Page extract
════════════════════
Many of us have heard doctors say, “Don’t put anything smaller than an elbow in your ear!” And while it sounds like a joke, it’s not – audiologists, physicians and general practitioners advise people to avoid putting anything in their ears at all costs, including fingers, cotton swabs or – much worse – “ear candles.”

Here’s the scoop:

Protect your ears and hearing

Inserting anything in your ear can damage your hearing or cause an injury by puncturing the eardrum. Additionally, pushing something into the ear is also counterproductive – it can cause earwax to be pushed even deeper into the ear canal, defeating the purpose of cleaning your ears and possibly even exacerbating hearing loss.

Additionally, some people have tried an unsafe practice called ear candling that they falsely believe can clean their ears. Aside from having no scientific proof that ear candling works, it can also cause very serious injuries. Ear candles are tapered cones typically made of cloth and beeswax. The funneled end is put in the ear and the opposite side is lit on fire. The individual lies on his or her side and “earwax” comes out through the cone. However, most experts agree that this is not earwax but simply wax from the candle! Aside from being unproven, ear candling can cause burns to the ear canal, face, middle ear or eardrum, or a plugging up of the ear with wax.

Why earwax?

Earwax is actually a self-cleaning mechanism of the outer ear canal. Sometimes dust and debris can enter the external ear canal, but usually, the particles in the ear are tiny dead skin cells from our skin’s renewal process. But the amazing body has a way to take care of that. The glands in our ears secrete substances that protect the ear by keeping the ear canal lubricated and killing bacteria and fungi to prevent infection. Along with the skins cells, these secretions form cerumen, or earwax.
════════════════════
Task goal
Return everything in the ear-safety text from "Additionally, some people" down to "ear with wax.", copied word for word. The material after this text is not needed for anything here.

Given information
════════════════════
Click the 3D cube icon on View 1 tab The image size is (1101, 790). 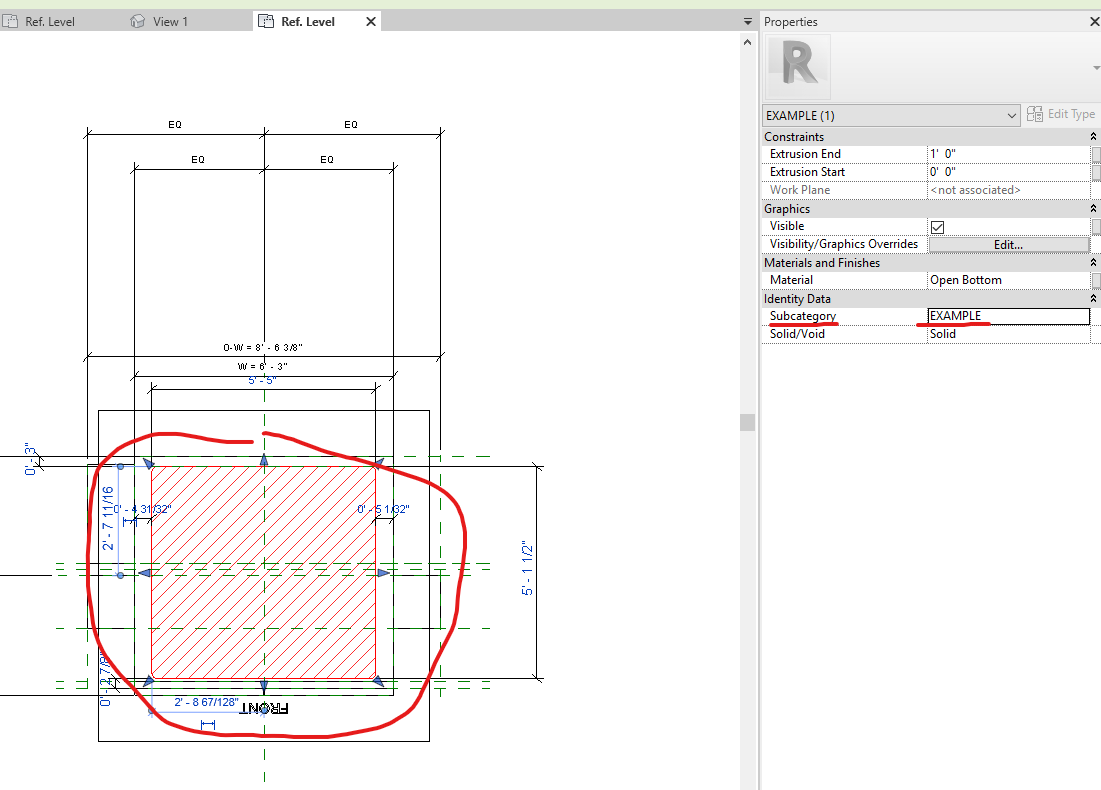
════════════════════
Expected output
Additionally, some people have tried an unsafe practice called ear candling that they falsely believe can clean their ears. Aside from having no scientific proof that ear candling works, it can also cause very serious injuries. Ear candles are tapered cones typically made of cloth and beeswax. The funneled end is put in the ear and the opposite side is lit on fire. The individual lies on his or her side and “earwax” comes out through the cone. However, most experts agree that this is not earwax but simply wax from the candle! Aside from being unproven, ear candling can cause burns to the ear canal, face, middle ear or eardrum, or a plugging up of the ear with wax.